Begriffen hat Frankreichs Hauptstadt die Olympischen Spiele zudem als Chance, große Projekte umzusetzen. Das olympische Dorf im Bezirk Saint-Denis mit geschätzten Kosten von etwa 1,5 Milliarden Euro wird inzwischen in ein Wohn- und Geschäftsviertel umgewandelt. Zudem waren die Spiele Anstoß, das Pariser Metronetz durch das Großprojekt „Grand Paris Express“ kräftig zu erweitern. Eine rechtzeitig zu den Spielen fertiggestellte neue Metrolinie 14 verbindet seitdem das Stadtzentrum mit dem Flughafen Orly.
Womöglich auch mit Blick auf diesen Erfolg hat der DOSB wieder auf das altbekannte Konzept von Spielen in einer Stadt plus Region und mit großem olympischen Dorf umgesteuert: Ein „One-Village-Prinzip“ sei Voraussetzung dafür, dass ein Konzept auch Chancen habe, vom Internationalen Olympischen Komitee ausgewählt zu werden, so IOC-Mitglied Michael Mronz.
Damit hätte eigentlich die Stunde Berlins schlagen können. Die Hauptstadt scheint jedoch seit einer gefloppten Olympia-Bewerbung in den 90er Jahren, dem verpfuschten BER-Flughafenbau und dem Berliner Wahl-Fiasko vom September 2021 jeglichen Mut zu Großprojekten verloren zu haben. Vorgelegt hat Berlin stattdessen ein Konzept, bei dem es gleich noch vier andere Bundesländer, nämlich Brandenburg, Mecklenburg-Vorpommern, Sachsen und Schleswig-Holstein, als Partner mit ins Boot holen will.
Auch Leipzig hatte keine Chance
Beim Bewerbungskonzept „Berlin+“ ist abermals viel von Nachhaltigkeit und der Nutzung von Vorhandenem die Rede. Problem dabei: Das IOC will offenbar Spiele, die wie in Paris und London hauptsächlich in einem Großraum ausgetragen werden. Derzeit weniger gefragt ist die Zersplitterung der Großveranstaltung auf mehrere Städte und Regionen. Damit sind nicht nur die Siegeschancen des Konzepts „Berlin+“ als eher gering einzuschätzen. Mit „Schwimmen auf Schalke, Fußball in Düsseldorf, Reiten in Aachen“ setzt auch Nordrhein-Westfalen auf Spiele, die auf die Fläche verteilt werden.
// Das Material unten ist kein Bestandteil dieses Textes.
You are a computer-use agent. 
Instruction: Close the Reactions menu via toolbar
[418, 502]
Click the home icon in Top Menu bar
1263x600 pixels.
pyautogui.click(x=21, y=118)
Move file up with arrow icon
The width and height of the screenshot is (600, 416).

Dies mag zum bevölkerungsreichsten Bundesland gut passen, könnte aber weit an dem vorbeigehen, was dem IOC vorschwebt. Dort legt man dem Vernehmen nach weiterhin Wert auf kurze Anreisezeiten zu den Wettkampfstätten und ein großes olympisches Dorf. Berlin traut sich offensichtlich eine entsprechende Bewerbung nicht mehr zu.
Hamburg und München sind jedoch Kandidaten, die durchaus aus eigener Kraft gut organisierte Olympische Spiele auf die Beine stellen könnten. Beiden Städten droht aber womöglich, was bereits Leipzig widerfahren ist: Als sich die sächsische Metropole 2003/2004 um die Austragung der Sommerspiele 2012 bewarb, wurde sie vom IOC ziemlich zügig als zu klein und international zu bedeutungslos aussortiert. Leipzig war damals gegen Metropolen wie Rio de Janeiro, Moskau, New York, Madrid, Paris und London angetreten. Den Zuschlag erhielt am Ende die 8,9-Millionen-Metropole London. Ähnliches könnte München und Hamburg drohen. Beide sind unter Deutschlands Städten Schwergewichte. Gehen sie jedoch als offizielle Kandidaten um eine Olympia-Bewerbung ins Rennen, werden sie möglicherweise auf Hauptstädte wie Rom, Madrid oder Kopenhagen treffen, die Vorteile wegen ihrer Rolle als nationale Metropole mitbringen.
Die Sommerspiele 2032 sind bereits vom IOC an das australische Brisbane vergeben worden. Der DOSB wollte sich ursprünglich für 2036 bewerben. Mittlerweile ist aber auch von den Spielen 2040 und sogar von 2044 die Rede. Wer letztendlich als Kandidat für Deutschland antreten soll, wird der DOSB bis September kommenden Jahres entscheiden.